O primeiro parágrafo da proposta da Carta de Princípios diz que a aliança é uma “rede que visa ser expressão de unidade de cristãos evangélicos no Brasil e de ação, reflexão e posicionamento evangélico em questões éticas e de direitos humanos”. As discussões nos grupos pequenos giraram em torno da necessidade de deixar mais clara a identidade da aliança e de ampliar a sua plataforma de ação. “A aliança quer expressar a unidade, mas com qual objetivo?”, perguntou o relator de um dos grupos pequenos. “Além das questões éticas e de direitos humanos, podemos incluir questões teológicas”, disse outro grupo. “Antes de decidir sobre a estrutura, vale a pena termos um tempo maior para pensarmos o que exatamente queremos dizer para a sociedade”, afirmou o pastor presbiteriano Ricardo Agreste. Os grupos relataram em plenário as suas conclusões que foram devidamente registradas. Os presentes concordaram que o grupo de trabalho atuante continue com a mesma composição.
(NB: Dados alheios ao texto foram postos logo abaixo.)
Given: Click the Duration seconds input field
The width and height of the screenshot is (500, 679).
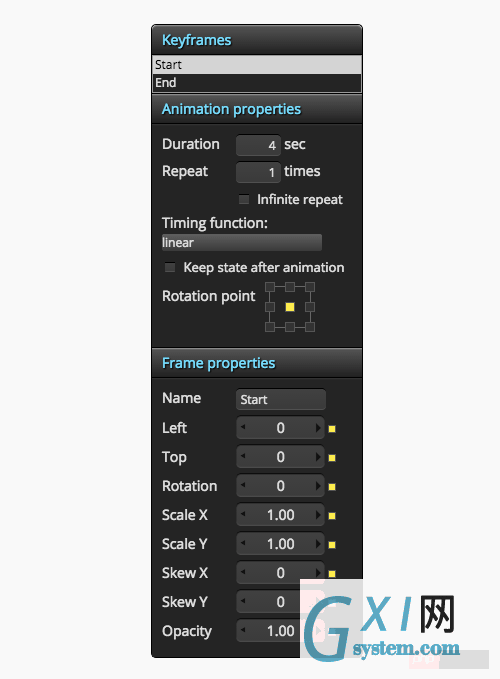Looking at the screenshot, I should [258, 145].
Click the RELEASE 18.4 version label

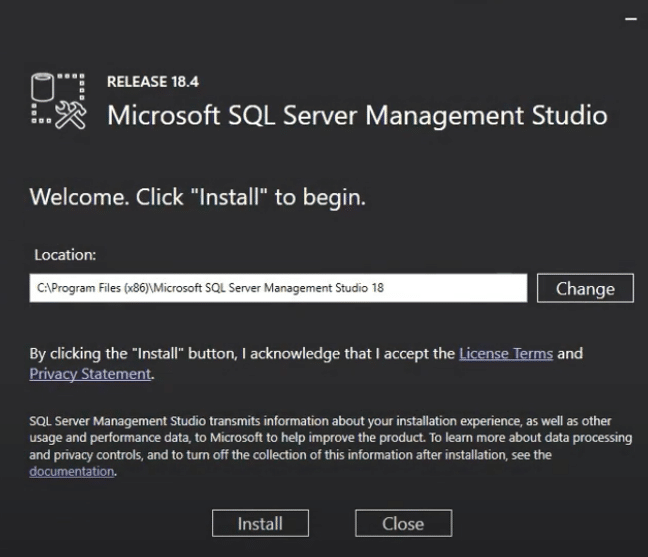[x=153, y=81]
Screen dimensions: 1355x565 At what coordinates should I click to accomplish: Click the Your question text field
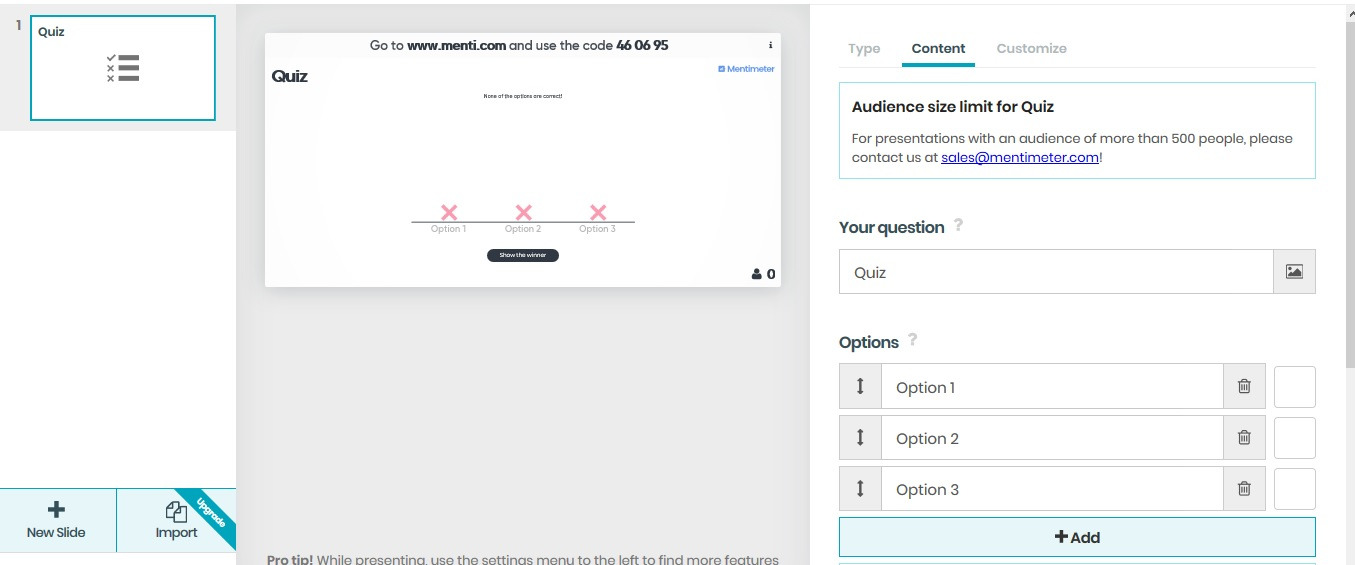[x=1055, y=272]

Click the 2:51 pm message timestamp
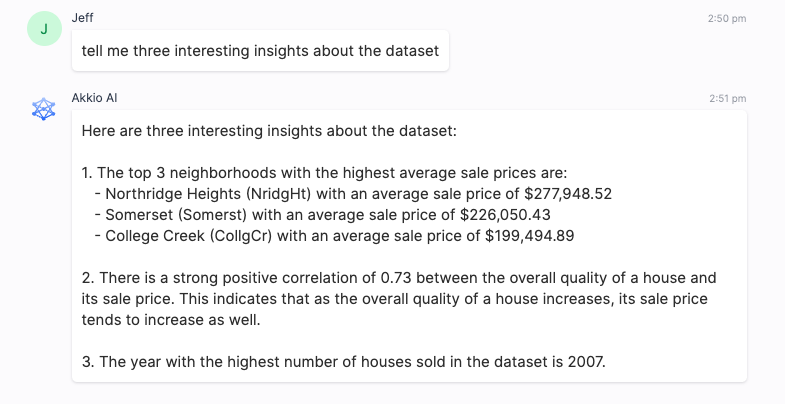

Considerando a rica discussão em torno da proposta, Valdir Steuernagel admitiu que ainda será preciso caminhar um pouco mais quanto à fundação da aliança. “Fica definido que a próxima reunião ainda não será a assembleia fundadora. Reconhecemos a necessidade de continuarmos conversando e de aglutinar mais pessoas em torno da proposta”, finalizou Valdir.

A lista de presentes à reunião (e, por conseguinte, a dos ausentes) daria uma matéria à parte: ao lado de líderes nacionalmente reconhecidos, havia jovens e líderes de organizações e redes menores. A presença das mulheres era pequena: cerca de 15, menos de 20% dos presentes. Havia pouquíssimas lideranças vindas ou representativas de ministérios fora do sudeste. Esta ausência foi notada e lamentada em função de que se pretende fazer um esforço por agregar líderes das regiões Norte e Nordeste. Apenas uma pessoa estava ali como representante de uma denominação, o que é revelador dos contornos institucionais da aliança em formação.

A Editora Ultimato, que tem apoiado o Grupo de Trabalho, estava presente à reunião.